-------- Record extracts

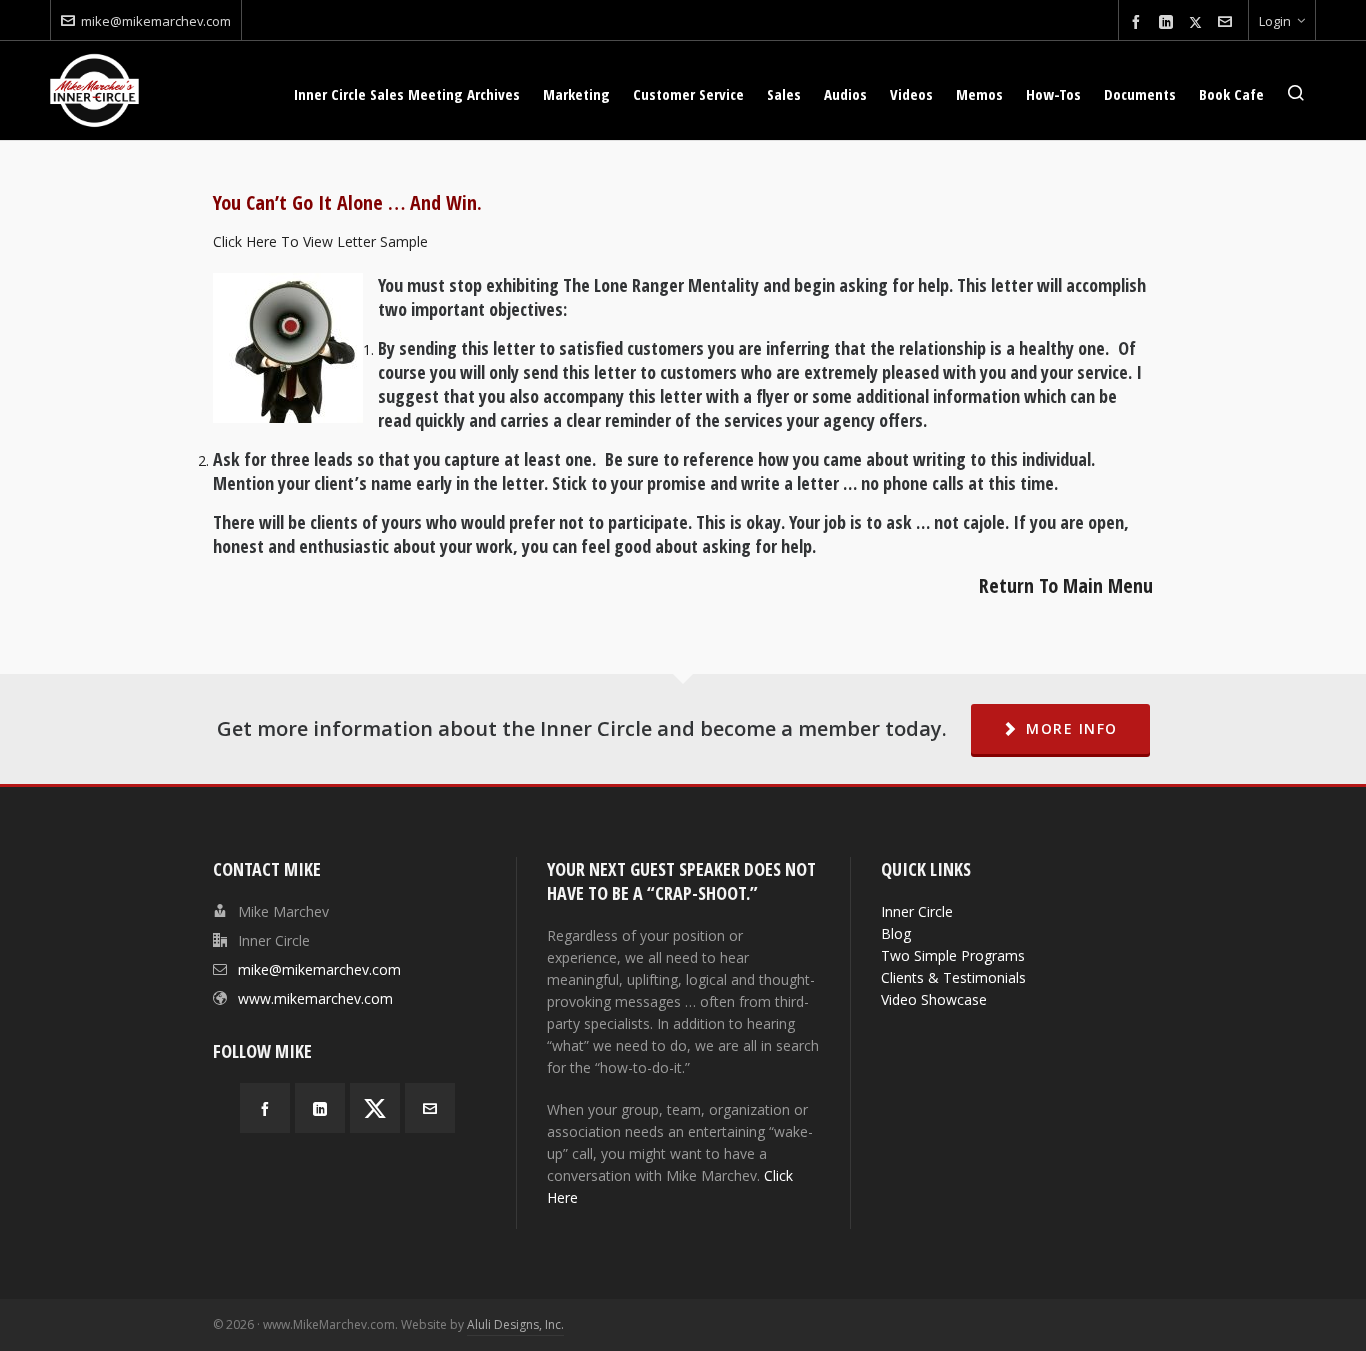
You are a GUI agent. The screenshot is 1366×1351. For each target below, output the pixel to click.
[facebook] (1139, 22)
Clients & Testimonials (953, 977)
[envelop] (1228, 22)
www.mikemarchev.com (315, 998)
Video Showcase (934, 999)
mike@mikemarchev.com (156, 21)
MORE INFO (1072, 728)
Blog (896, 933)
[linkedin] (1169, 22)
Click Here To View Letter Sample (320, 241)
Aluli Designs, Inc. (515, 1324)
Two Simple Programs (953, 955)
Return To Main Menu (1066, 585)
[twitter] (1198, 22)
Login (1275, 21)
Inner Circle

----------------

▶ [Aim of the exercise]: With the line containing "Aluli Designs, Inc. (515, 1324)" as the first and the last line above as the final one, copy those lines exactly and no others.

▶ [Result]:
Aluli Designs, Inc. (515, 1324)
Two Simple Programs (953, 955)
Return To Main Menu (1066, 585)
[twitter] (1198, 22)
Login (1275, 21)
Inner Circle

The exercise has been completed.